The Variance Problem
Introduction
Throughout the process of making our model, we had to choose what variables to incorporate and how much weight we should give to each of them. However, the most important decisions came down to how we accounted for the variance of polls within each state (state variance) and how we correlated each state to the other when running simulations
First, a quick summary of how our model currently does both of these things. Variance (and in turn standard deviation) for each poll in our model was based on raw sampling variance based on the amount of poll respondents and the amount of undecided voters in the poll. Variance was added to each state based on the Cost of Voting Index (CoVI) and the amount of days before election day.
To correlate states in our model, we used the Adding After the Fact (AAF) method, which consisted of creating a correlation matrix for each state comparing it to every other state, and then applying random shifts based on the state variance and shifting demographically similar states in that direction. Thus, for example, if Trump were to win Pennsylvania, the demographically similar states of Michigan and Wisconsin would also be shifted in Trump’s direction, representing a swing in the mood of voters in those particular states. This is done for every single state, and thus we have a web of interconnected states shifting randomly and having each shift tug the other. A more detailed explanation of our methodology can be found on our methodology page.
The mean vote share for each state and the predicted win percentage for each candidate are in line with other professional models. However, our decision to create the model this way led to a number of issues
To start off, [the authors of this post feel that] our model simply has too much state by state variance. Granted, this can be somewhat subjective, based on one’s perspective of the presidential race, the factors chosen for variance, and how those factors are applied. However, there is a point after which outputs, without very solid explanation, become problematic. In our model, that point is reached.

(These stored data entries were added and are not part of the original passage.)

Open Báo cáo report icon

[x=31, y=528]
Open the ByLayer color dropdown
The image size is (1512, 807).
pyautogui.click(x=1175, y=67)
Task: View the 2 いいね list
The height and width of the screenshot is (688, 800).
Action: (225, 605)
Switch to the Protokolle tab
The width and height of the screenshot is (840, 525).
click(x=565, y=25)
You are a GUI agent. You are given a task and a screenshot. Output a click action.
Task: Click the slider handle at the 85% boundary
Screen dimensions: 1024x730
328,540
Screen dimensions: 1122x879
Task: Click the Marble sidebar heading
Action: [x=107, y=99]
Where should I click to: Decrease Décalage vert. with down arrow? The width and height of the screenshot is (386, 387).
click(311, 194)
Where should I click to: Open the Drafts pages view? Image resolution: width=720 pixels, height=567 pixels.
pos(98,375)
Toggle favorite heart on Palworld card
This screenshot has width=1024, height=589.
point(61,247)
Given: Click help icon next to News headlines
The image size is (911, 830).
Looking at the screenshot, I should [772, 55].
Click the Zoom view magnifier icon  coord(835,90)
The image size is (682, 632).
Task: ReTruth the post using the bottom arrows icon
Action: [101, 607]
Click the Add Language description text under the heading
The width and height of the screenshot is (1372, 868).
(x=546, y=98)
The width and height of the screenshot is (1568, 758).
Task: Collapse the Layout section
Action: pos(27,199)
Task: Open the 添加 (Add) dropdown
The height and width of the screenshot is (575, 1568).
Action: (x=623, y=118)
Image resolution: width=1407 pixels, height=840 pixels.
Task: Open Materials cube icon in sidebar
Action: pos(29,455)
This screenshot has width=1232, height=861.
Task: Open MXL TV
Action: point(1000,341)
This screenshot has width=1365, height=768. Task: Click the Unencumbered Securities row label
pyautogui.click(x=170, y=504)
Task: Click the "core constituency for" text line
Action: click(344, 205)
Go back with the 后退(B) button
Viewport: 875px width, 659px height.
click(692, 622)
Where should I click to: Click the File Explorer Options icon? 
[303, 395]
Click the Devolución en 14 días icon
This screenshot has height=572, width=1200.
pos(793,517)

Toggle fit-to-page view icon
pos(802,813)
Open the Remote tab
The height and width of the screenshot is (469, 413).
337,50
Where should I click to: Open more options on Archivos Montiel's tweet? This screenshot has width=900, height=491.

Take Illinois and Rhode Island, states that voted for democratic statewide candidates by double digits for over 30 years, and are considered safe Biden states by professional models and pundits alike. Yet, in our model, Trump has a nontrivial chance of winning both of them (12% as of October 15). It would seem our model thinks Trump is in a great position, right? Wrong. Looking at deep red Nebraska and Mississippi, we see that Biden has a feasible chance of winning (13 and 17% respectively as of October 15). Overestimating unlikely scenarios like these can be attributed to a high variance, because widening the distribution of a state whose center is far from zero increases the percentage of that distribution where the underdog is expected to win. The vast majority of this variance comes from two factors: CoVI and days before the election. While we fully agree with the decision to implement these factors, we think they have too much of an impact on the model, causing them to both overshadow other factors and show noncompetitive states as closer than they are.
An astute reader might be wondering, if our model has such high variance, doesn’t that mean we should be giving a good shot to Trump, the current underdog? The answer to that question is yes, but we clearly aren’t; Biden had a 90%1 chance of winning on October 15th, and that has only increased. That’s where state correlation (AAF) comes in. In AAF, there are a total of 522 races affecting each individual state. Those numbers, when chosen randomly from a normal distribution, are likely to cancel out and lead to a less extreme shift overall. Similarly related states will be shifted in a similar manner, but, and this is key, because the shifts are chosen randomly, the values that individual states shift each other by are independant.
These factors end up canceling each other out to an extent. High state by state variance increases the variance of the national prediction (and thereby Trump’s chances), and undersized shifts between correlated states decreases it. But that’s….not good. Not only is it bad science, but it also leads to some unrealistic results. Due to the fact that much of the variance comes from CoVI, and to a lesser extent, other statewide factors, our model treats state elections as mostly independent of one another3, so any simulation where Trump wins could be the result of something crazy like him winning New Jersey, rather than a more logical scenario where he does unexpectedly well in the midwest and takes down the blue wall yet again. In essence, solving this problem would involve increasing state correlation while decreasing state-by-state variance. In the following paragraphs, we’ll outline our plan to do exactly that.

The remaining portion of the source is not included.